# Requirements

In [1]:
import numpy as np
import pandas as pd

# Data set

For benchmarking, we create a dataaframe with a size of the order of several 100 MB.

In [5]:
nr_rows = 10_000_000
df = pd.DataFrame({
    'A': np.random.normal(size=(nr_rows, )),
    'B': np.random.randint(1, high=5, size=(nr_rows, )),
    'C': np.random.normal(size=(nr_rows, )),
})

In [6]:
df.info()

<class 'pandas.core.frame.DataFrame'>
RangeIndex: 10000000 entries, 0 to 9999999
Data columns (total 3 columns):
 #   Column  Dtype  
---  ------  -----  
 0   A       float64
 1   B       int64  
 2   C       float64
dtypes: float64(2), int64(1)
memory usage: 228.9 MB


# Formats

## CSV

CSV has the advantage that it is human-readable, but it is neither fast, nor compact.

In [14]:
%timeit df.to_csv('data.csv')

27.3 s ± 197 ms per loop (mean ± std. dev. of 7 runs, 1 loop each)


In [12]:
%timeit pd.read_csv('data.csv')

2.71 s ± 14.2 ms per loop (mean ± std. dev. of 7 runs, 1 loop each)


In [15]:
!ls -hl data.csv

-rw-r--r-- 1 gjb gjb 469M Sep 14 14:44 data.csv


## Parquet

Parquet is a binary column-store format that has significantly better performance than CSV.

In [9]:
%timeit df.to_parquet('data.parquet')

477 ms ± 19.6 ms per loop (mean ± std. dev. of 7 runs, 1 loop each)


In [13]:
%timeit pd.read_parquet('data.parquet')

162 ms ± 8.13 ms per loop (mean ± std. dev. of 7 runs, 1 loop each)


In [16]:
!ls data.parquet -lh

-rw-r--r-- 1 gjb gjb 156M Sep 14 14:37 data.parquet


Parquet files are also more compact than their CSV counterparts.

## Feather

In [17]:
%timeit df.to_feather('data.feather')

473 ms ± 6.88 ms per loop (mean ± std. dev. of 7 runs, 1 loop each)


In [18]:
%timeit pd.read_feather('data.feather')

201 ms ± 16.5 ms per loop (mean ± std. dev. of 7 runs, 1 loop each)


In [19]:
!ls -hl data.feather

-rw-r--r-- 1 gjb gjb 175M Sep 14 14:56 data.feather
▬▬▬▬▬▬
TO BE DONE.
1. In the pandas file-format benchmark, what memory usage does df.info() report for the dataframe?
2. Reproduce the part of the pandas file-format benchmark that begins at the words "162 ms ± 8.13" and ends after "their CSV counterparts.".

PROVIDED DATA.
▬▬▬▬▬▬
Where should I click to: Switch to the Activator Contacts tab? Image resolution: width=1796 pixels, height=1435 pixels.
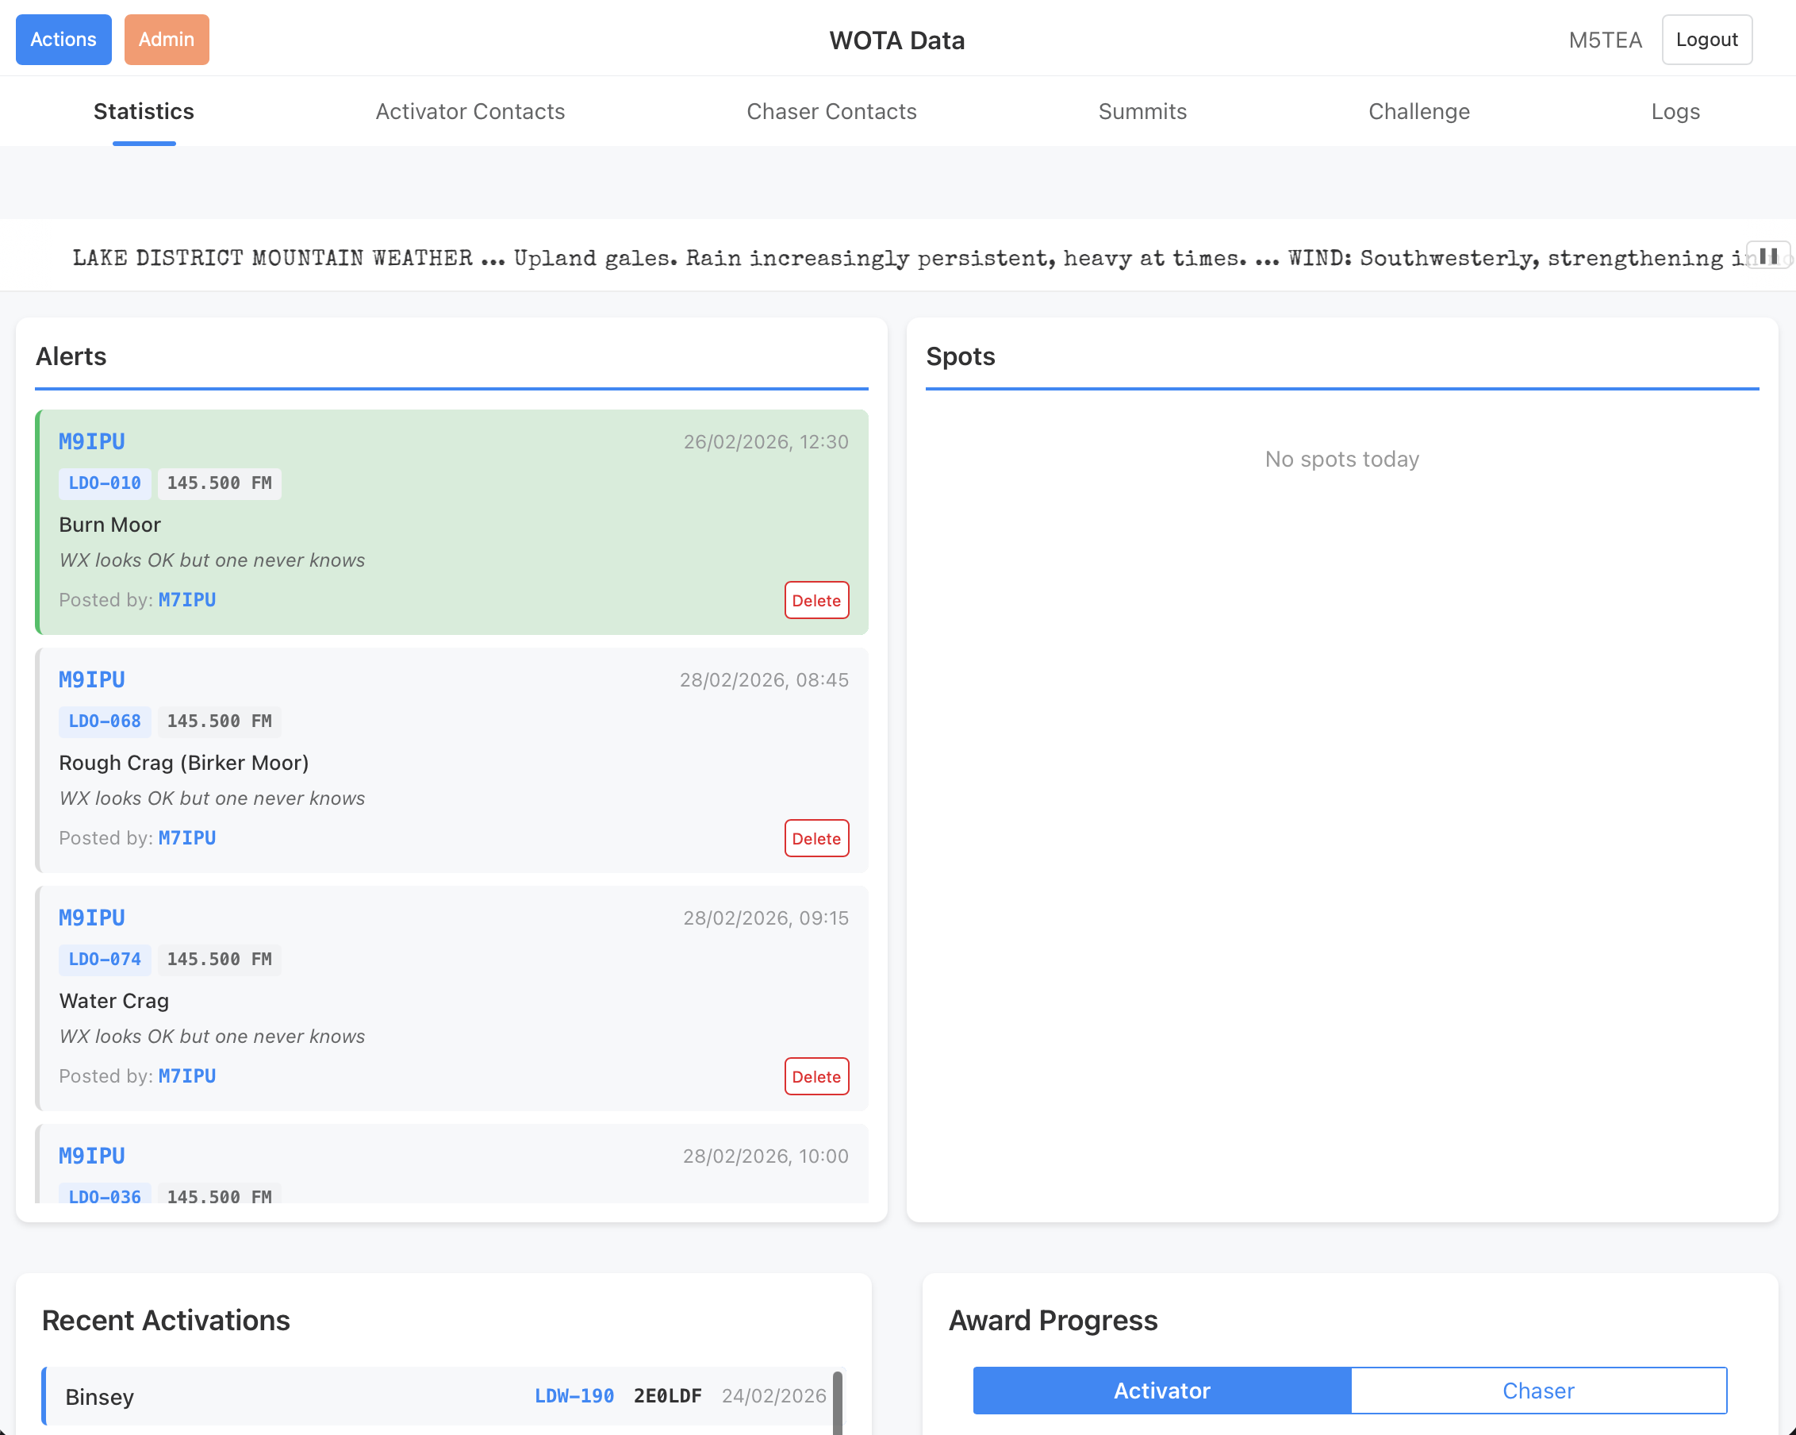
▬▬▬▬▬▬
SOLUTIONS TO THE TASKS.
1. 228.9 MB

2.
162 ms ± 8.13 ms per loop (mean ± std. dev. of 7 runs, 1 loop each)


In [16]:
!ls data.parquet -lh

-rw-r--r-- 1 gjb gjb 156M Sep 14 14:37 data.parquet


Parquet files are also more compact than their CSV counterparts.